Se oltre il 25% della popolazione mondiale e’ a rischio a causa delle crescenti pressioni esterne dovute alle attivita’ umane ed al cambiamento climatico che aggraveranno ulteriormente la desertificazione, questa tendenza e’ “facilmente riconoscibile anche in Italia, specialmente in Puglia, Sicilia e Sardegna”, dove “lunghi periodi di pascolo eccessivo, deforestazione e incendi, possono incidere sul degrado irreparabile del paesaggio, della vegetazione e del suolo”.

“Il mosaico delle zone aride e semi-aride mediterranee e’ stato definito da sistemi complessi che rispecchiano le coperture vegetazionali del suolo. Quindi l’identificazione esatta dei loro cambiamenti nel tempo e’ cruciale nelle aree a rischio desertificazione. I risultati ottenuti hanno dimostrato un’elevata resa spaziale nel riconoscimento del degrado del suolo e della massiccia desertificazione nel Sud Italia in generale, e della Puglia in particolare.

Di conseguenza, la suscettibilita’ della terra al degrado, misurata con questo approccio, puo’ aiutare a quantificare la vera desertificazione del suolo, con evidenti vantaggi operativi per la gestione e la pianificazione paesaggistica”, spiega Christian Mulder, docente di Cambiamenti climatici e rischio desertificazione dell’Universita’ di Catania, e autore, tra gli altri. Insieme ad altri cinque colleghi Mulder ha analizzato, servendosi dei dati satellitari Moderate Resolution Imaging Spectroradiometer la resilienza della chioma degli alberi in Puglia ad eventi estremi quale la siccita’.

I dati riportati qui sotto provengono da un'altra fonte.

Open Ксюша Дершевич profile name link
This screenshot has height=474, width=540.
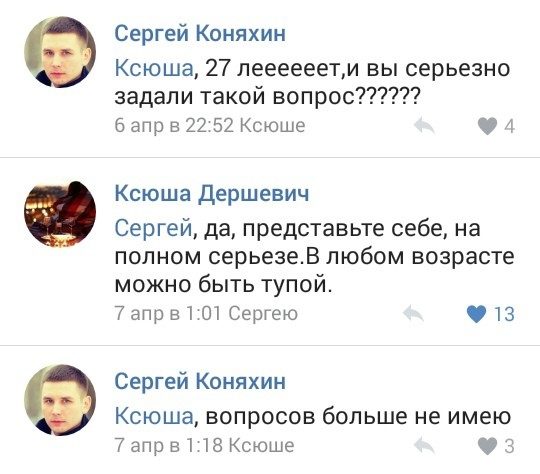click(211, 194)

“La metodologia matematica – afferma – puo’ essere facilmente estesa ad altre regioni, come la Sicilia, che richiedono interventi mirati finalizzati alla conservazione e ad una gestione sostenibile delle aree interessate”.

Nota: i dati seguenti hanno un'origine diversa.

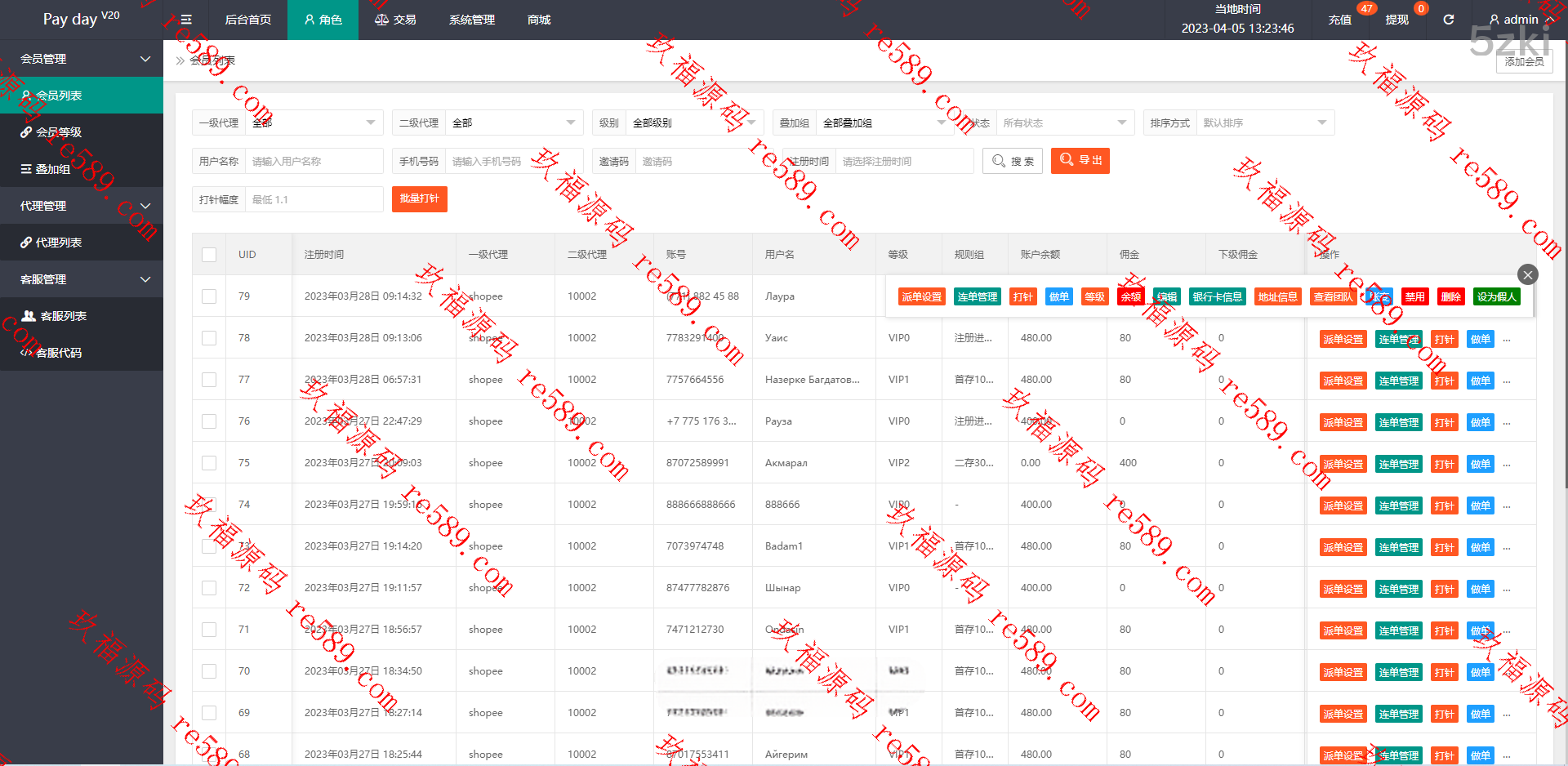
Task: Click the hamburger menu collapse icon
Action: pos(186,20)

“Tradizionalmente il telerilevamento satellitare ha consentito in passato di rilevare le dinamiche e le perturbazioni dell’uso del suolo a livello locale, regionale e globale – aggiunge il docente dell’ateneo catanese -.

I dati informativi raccolti nel tempo sulla vegetazione sono stati ampiamente riconosciuti come indicatori per misurare processi come la conversione dell’uso dell’habitat e pertanto rappresentano un serbatoio essenziale di informazioni sul paesaggio perche’ rendono tracciabili gli eventi di stress ambientale che si sono verificati.

Attraverso la loro indagine approfondita, quindi, e’ possibile rivelare non solo l’entita’ dei “disturbi”, ma anche di valutare il tempo necessario al paesaggio per tornare alla normale funzionalita’ e proiettare questa resilienza nel futuro”.